__EXTRACT TO READ__:
⟨
Jeremy Corbyn – Socialism DOES Work

Jeremy Corbyn could become leader of the Labour Party, the main opposition party in the House of Commons (UK Parliament), after he received the most nominations from Constituency Labour Parties and unions.

If Corbyn does emerge as winner, after a final ballot that will begin on August 14, then it could represent a fundamental shift towards the left of the political spectrum for the Labour Party.

Listening to Corbyn’s address to the Oxford Union (video below), I get the sense that he talks a lot of sense.

And yet many people (including senior members of his own party) don’t want him to become leader. They say he is ‘too left-wing’ and that such can ‘scare-off voters’.

Lately politicians have been saying some very insensitive things in the media, and it’s not surprising that some are being alarmist about Corbyn.

But how can a person who says there is too much inequality in the UK (and in the world in general), and that something needs to be done to address it (not just empty rhetoric) possibly be wrong by stating what is clearly a fact?

How can someone who calls for workers rights, an end to poverty, re-nationalisation of key industries, increased taxes on the very wealthy, and the scrapping of Britain’s Trident be the devil?

Are you saying you really want corporations to continue evading tax? For utilities to be controlled by profit-driven corporations? For £100 billion to be spent on a nuclear deterrent which will never be used? For the likes of Rupert Murdoch to continue hijacking the media agenda, influencing politics to the detriment of state power? Is that what you want?

In my view, if we had more politicians like Jeremy Corbyn, more leaders like Elizabeth Warren, conscientious politicians like Bernie Sanders  … who are capable of identifying the real issues, communicating effectively how those issues need to be addressed; issues such as corporate tax evasion, unnecessary foreign wars, inequality and poverty… if we had more leaders who are incorruptible and not part of some revolving door,  I think the world would be a better place. Minimally, there would be enough oversight to ensure that corporations pay their fair dues and behave responsibly even when conducting their affairs abroad. Public institutions would be protected, developing countries would not be preyed upon, and there would probably be greater respect for human life.

These are the kinds of  Leaders Abraham Lincoln if he were alive today would count as true friends. And it’s because there are many leaders who are out of touch with ordinary people, whereas a few can see what is happening on the ground, how actions of corporations are affecting ordinary people, how actions of leaders are endangering people, and are rightly concerned.

Why do I say this?
⟩
__EXERCISE TASK 1__:
In the piece on Jeremy Corbyn, on what date will the final ballot begin?
__EXERCISE TASK 2__:
Reproduce the passage of the piece on Jeremy Corbyn between "If Corbyn does" and "clearly a fact?", inclusive.

__ENTRIES SUPPLIED__:
⟨
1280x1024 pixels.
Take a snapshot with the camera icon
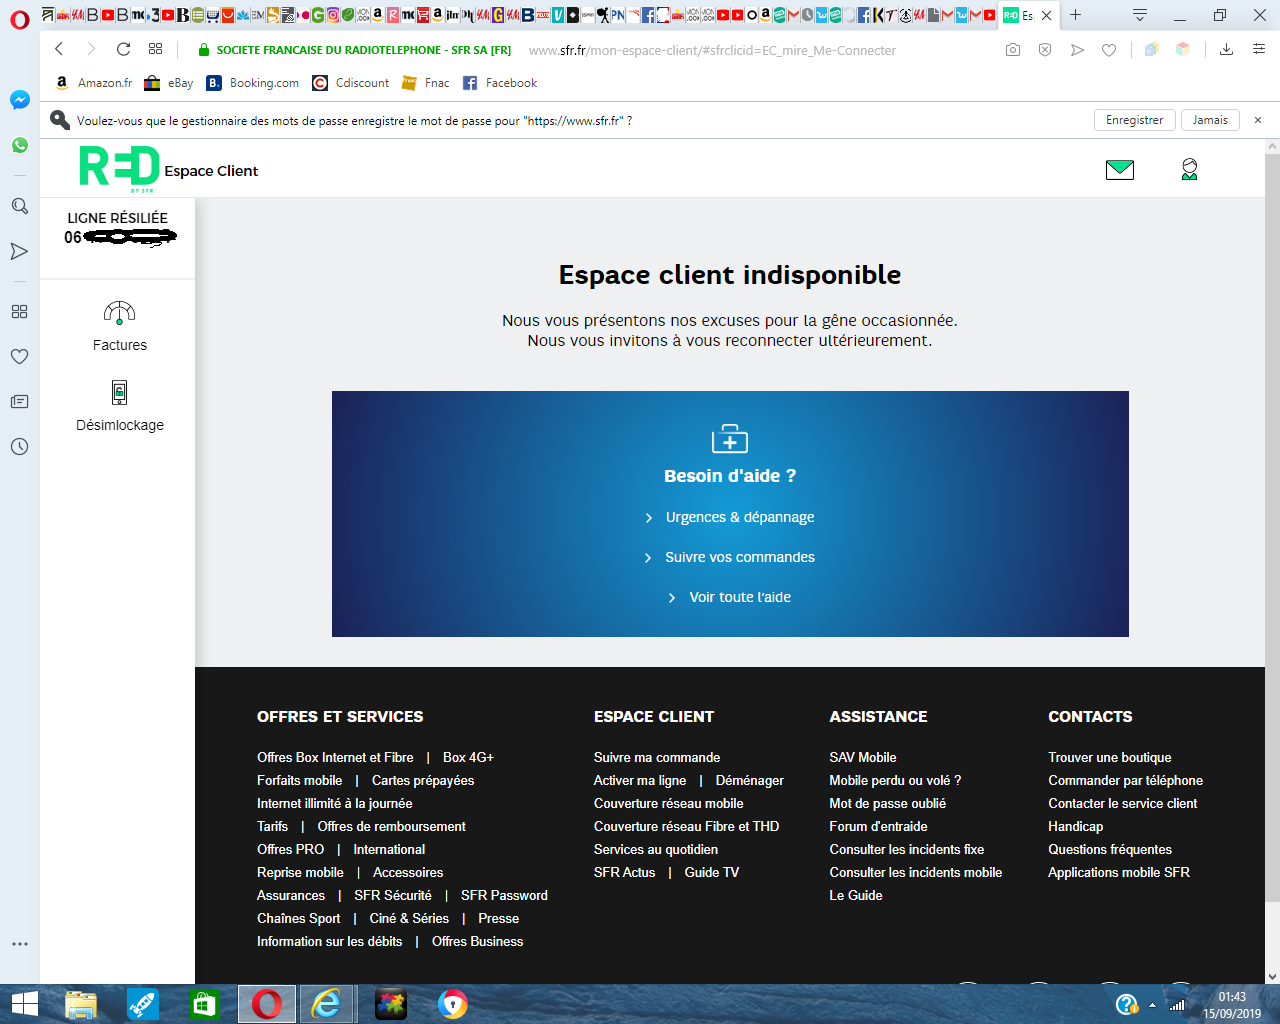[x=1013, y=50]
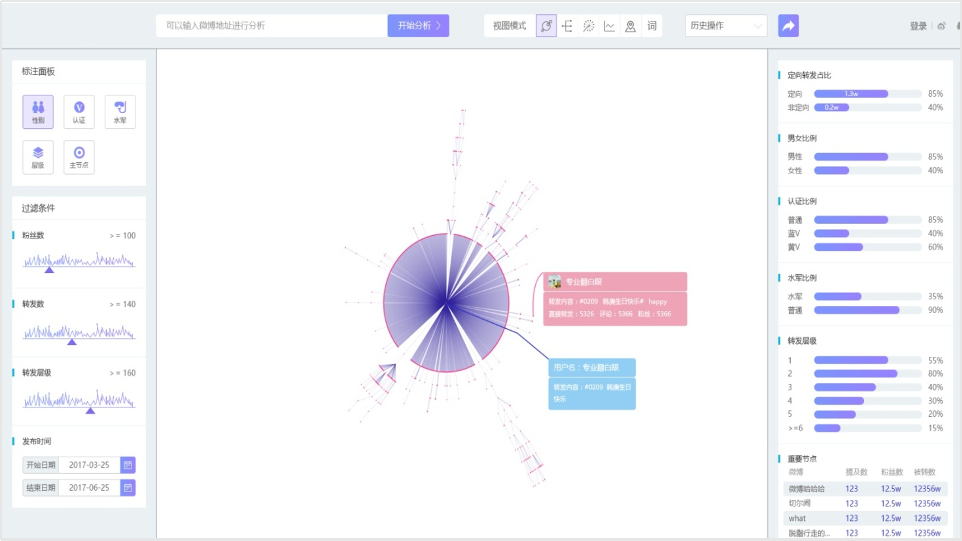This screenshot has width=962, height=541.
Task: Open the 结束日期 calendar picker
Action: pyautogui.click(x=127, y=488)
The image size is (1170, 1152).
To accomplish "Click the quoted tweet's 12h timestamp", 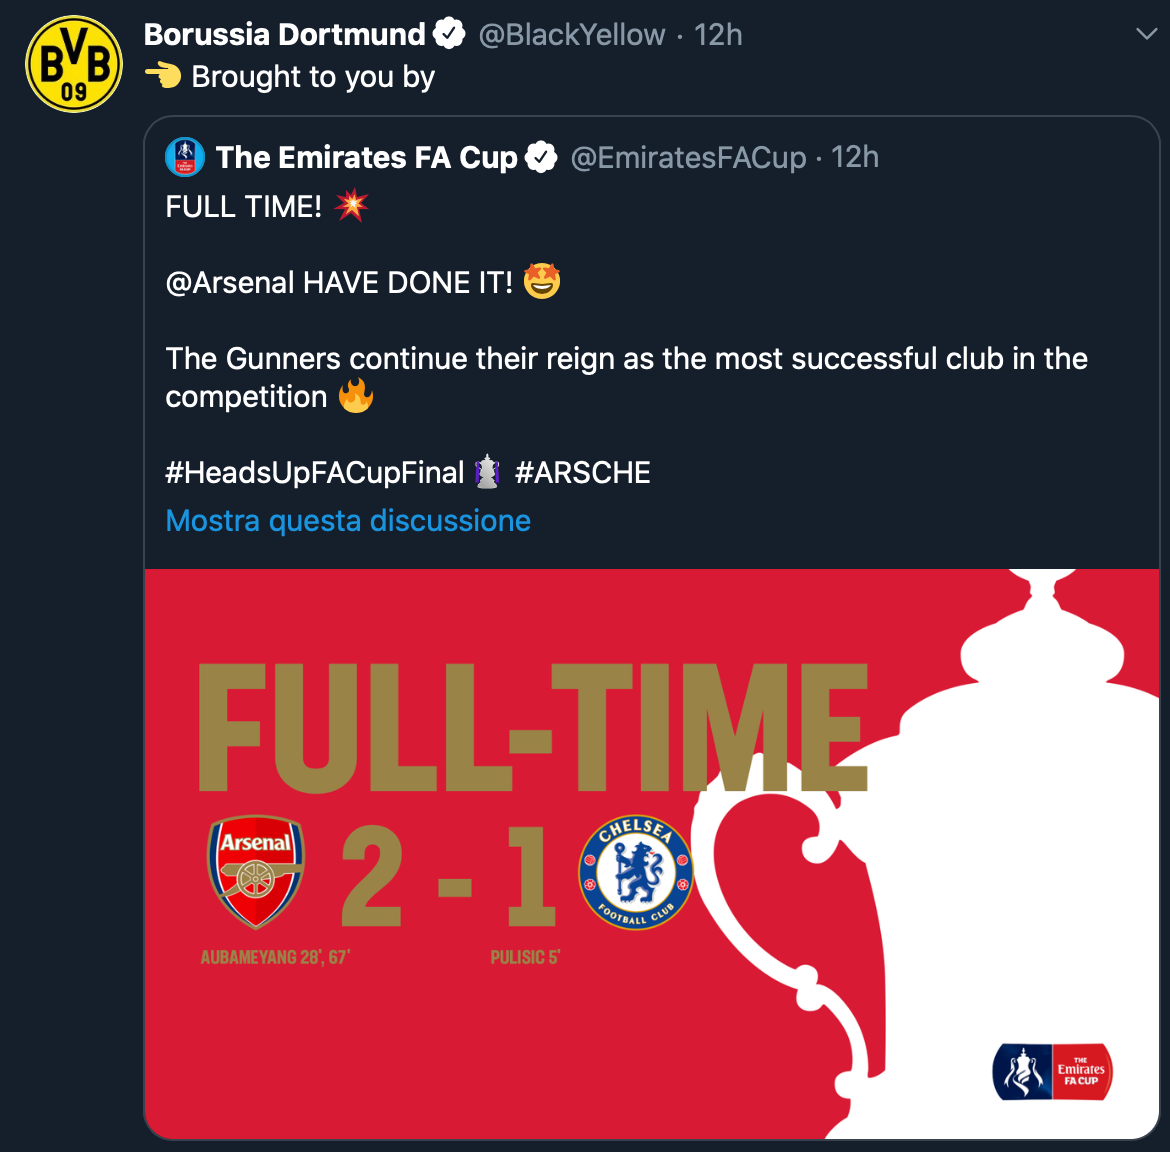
⟩
__SOLUTION 1__:
August 14

__SOLUTION 2__:
If Corbyn does emerge as winner, after a final ballot that will begin on August 14, then it could represent a fundamental shift towards the left of the political spectrum for the Labour Party.

Listening to Corbyn’s address to the Oxford Union (video below), I get the sense that he talks a lot of sense.

And yet many people (including senior members of his own party) don’t want him to become leader. They say he is ‘too left-wing’ and that such can ‘scare-off voters’.

Lately politicians have been saying some very insensitive things in the media, and it’s not surprising that some are being alarmist about Corbyn.

But how can a person who says there is too much inequality in the UK (and in the world in general), and that something needs to be done to address it (not just empty rhetoric) possibly be wrong by stating what is clearly a fact?